Forum Moderators: open
How do you get that data from Altavista? It occurs to me that given the right range of queries, a merge, etc. one could get a figure.
Is there an easier way? I think I might have found one, but I'd like to hear expert opinions before giving it all away...:)
Cheers,
Han Solo
For all of the lucky contestants, go to the listings altavista site at listings.altavista.com, and try searching for
-rse
Don't ask me why this does what it does...does this do something in Unix or OpenVMS i should know about?
And if there are other letter combos that give a higher number I'd like to know about it...but this was the biggest number I could get.
Cheers,
Han Solo
I bow before the wisdom of the mighty...and the grand prize goes to msgraph.
Thanx for the tip.
Question remains, why does this work, and what are we seeing, really? Y tambien, gracias por la informacion.
Cheers,
Han Solo
Well for one thing it is "listings"'s DB, seems like everything is in this one.
URL:http:// is pulling
http://domain.com - Last modified on: 03-Sep-00 - 28154 bytes - English
As for the -rse displaying 2 million less pages I think it has something to do with what you said. (Unix or OpenVMS ) It must be that those 2M do not have whatever that code is on their server maybe?
I guess it now shows that AV pulls whatever it needs from "listings" to fill up the whatever_specific AV indexes around the globe.
I'm keeping an eye out for the next re-index of Main AV to see if they match up the current "listings" results. If they do then it is a good prediction tool to see how you will be listed in the Main index next roundup.

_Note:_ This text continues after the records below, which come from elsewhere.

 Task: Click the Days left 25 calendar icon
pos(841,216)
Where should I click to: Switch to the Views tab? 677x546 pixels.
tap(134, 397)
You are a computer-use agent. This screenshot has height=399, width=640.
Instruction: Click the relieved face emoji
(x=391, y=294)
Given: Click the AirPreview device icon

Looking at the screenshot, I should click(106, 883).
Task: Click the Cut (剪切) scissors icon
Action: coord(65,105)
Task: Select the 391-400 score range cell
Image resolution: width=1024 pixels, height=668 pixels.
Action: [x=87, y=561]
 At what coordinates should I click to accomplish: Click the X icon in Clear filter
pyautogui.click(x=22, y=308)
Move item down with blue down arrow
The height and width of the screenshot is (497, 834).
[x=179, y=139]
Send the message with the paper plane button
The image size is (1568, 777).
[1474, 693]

I figure that Main AV pulls about 100M of "listings" results into theirs.
The reason for this is some of it is considered spam, and therefore has an added penalty to it...I'm not going to give specifics, but I will say if you search for the highly contested industry term that so many, many companies compete over (just look at the bids on goto to see how crazy some are)...
Then compare the results between the 2 sources. Notice anything changed? Should be...and you can figure out who made the cut, and who didn't...aka, what I believe to be the companies they marked as "spammers", and the ones who play by their rules.
To me, listings represents everything they could store off of the internet, and successfully categorize...I don't honestly believe they have the resources to duplicate what google/fast do with the # of documents they have sorted.
Cheers,
Han Solo
Did AV stop indexing submitted ftp URLs at some point? I haven't paid any attention in a long time, but I guess I missed that change.
I think its the "search or not search" search - since NL supports boolean searches. Won't work on AV though, due to their timeouts and only partial support for boolean logic.
I searched for http on the power search [altavista.com] with "The search should include all the words".
Search found 0 returns, but ignored 1,098,877,583. These are the results using Opera and Netscape.
The kicker is that the same search with IE "ignores" only 383,496,896.
Did it about 3 times with consistant results...
Go figure...
That would be interesting, though. Why don't they publicize that they have a billion documents, too? I'm thinking they might not, can anyone else duplicate the feat of getting the billion to show up?
Thanks for the info, I'll try it again later, to see if the numbers change.
Cheers,
Han solo